One of the reasons I believe there is an attraction of Catholics to Calvinism and vice versa is the codification of beliefs. Each has a clear set of theological answers for every human circumstance. Personally, as an ex-Catholic, I am comfortable with the content from Calvinistic canons and catechisms.  They answer the ‘what ifs’ and ‘what abouts’ just as the Catholic catechism and Canon Law does for Roman Catholics. Calvin started a deep exploration of the Bible with regard to the Protestant faith, drawing heavily on Augustine’s writing.

By Calvin’s time, persecution by state and Church had begun against Protestants. Calvin had to flee France for Basel, prior to his arrival in Geneva. No doubt that influenced his zeal and focus on his Institutes of the Christian Religion, which he published in 1536, just three years after he decided to become a Protestant.  His study of law no doubt had an additional effect on the precision he put into his apologetics for the faith.

The Oxford historian Froude, although no admirer of Calvinism, nevertheless had this to say:

“… For hard times hard men are needed, and intellects which can pierce to the roots where truth and lies part company. It fares ill with the soldiers of religion when ‘the accursed thing’ is in the camp. And this is to be said of Calvin, that so far as the state of knowledge permitted, no eye could have detected more keenly the unsound spots in the creed of the Church, nor was there a Reformer in Europe so resolute to exercise, tear out and destroy what was distinctly seen to be false — so resolute to establish what was true in its place, and make truth, to the last fibre of it, the rule of practical life.” 1

This is the testimony of the famous historian from Oxford University. Froude’s writings make it plain that he had no particular love for Calvinism; and in fact he is often called a critic of Calvinism. These words just quoted simply express the impartial conclusions of a great scholar who looks at the system and the man whose name it bears from the vantage ground of learned investigation.

In another connection Froude says: “The Calvinists have been called intolerant. Intolerance of an enemy who is trying to kill you seems to me a pardonable state of mind . . . The Catholics chose to add to their already incredible creed a fresh article, that they were entitled to hang and burn those who differed from them; and in this quarrel the Calvinists, Bible in hand, appealed to the God of battles. They grew harsher, fiercer, — if you please, more fanatical. It was extremely natural that they should. They dwelt, as pious men are apt to dwell in suffering and sorrow, on the all-disposing power of Providence. Their burden grew lighter as they considered that God had so determined that they must bear it. But they attracted to their ranks almost every man in Western Europe that ‘ hated a lie.'”

Calvin’s writing influenced the translators of the Geneva Bible, the compilation of the Anglican Thirty-Nine Articles of Religion which support predestination (Article XVII) and John Knox who, rightly or wrongly, turned Scotland Calvinist. Calvinism also spread to the Low Countries as well as throughout France, although it is a minority denomination in that country today because of the Wars of Religion.

Calvinism in France — the Huguenots

Although the Reformation began in France with Lutheranism, later, John Calvin led the Huguenots.

Data for locating visible targets:

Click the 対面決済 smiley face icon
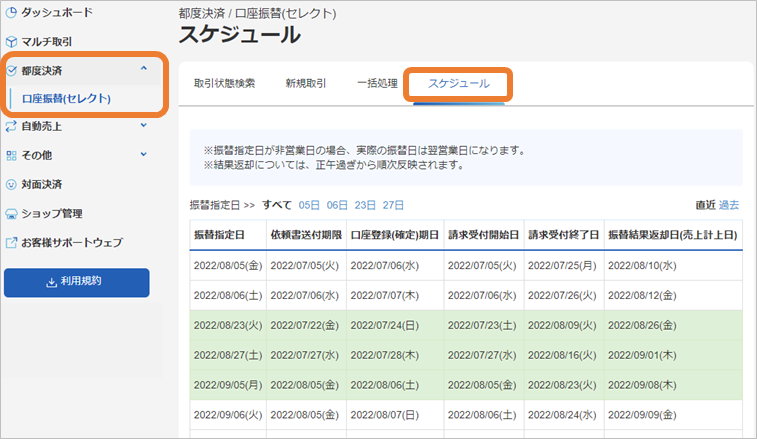 coord(11,184)
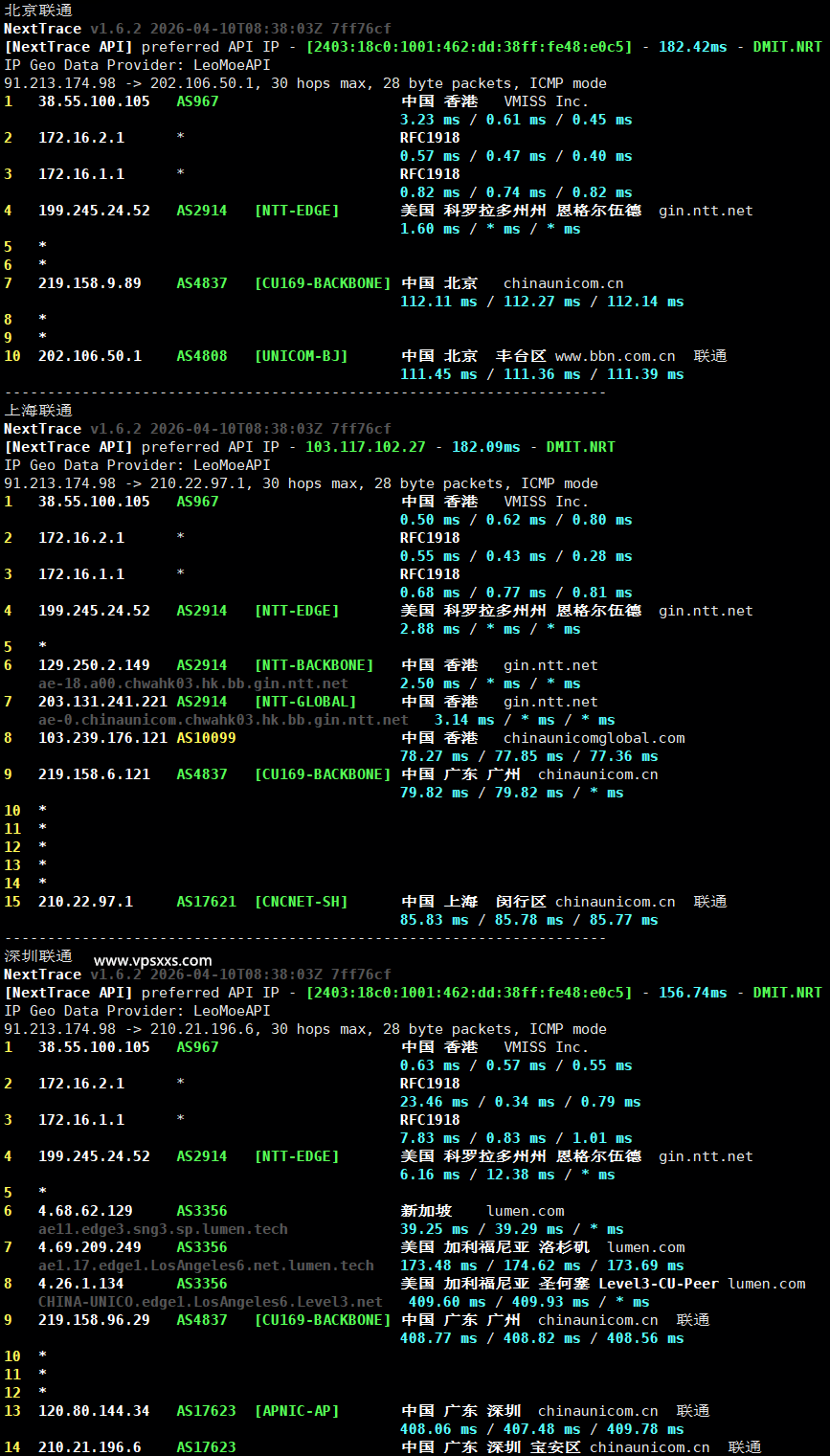Select the 北京联通 section heading
This screenshot has width=830, height=1456.
[x=38, y=11]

=== Instruction ===
Rewrite the passage on Calvinism from "One of the reasons" to "on Augustine’s writing.", changing "codification" to "systematization".

=== Result for this task ===
One of the reasons I believe there is an attraction of Catholics to Calvinism and vice versa is the systematization of beliefs. Each has a clear set of theological answers for every human circumstance. Personally, as an ex-Catholic, I am comfortable with the content from Calvinistic canons and catechisms.  They answer the ‘what ifs’ and ‘what abouts’ just as the Catholic catechism and Canon Law does for Roman Catholics. Calvin started a deep exploration of the Bible with regard to the Protestant faith, drawing heavily on Augustine’s writing.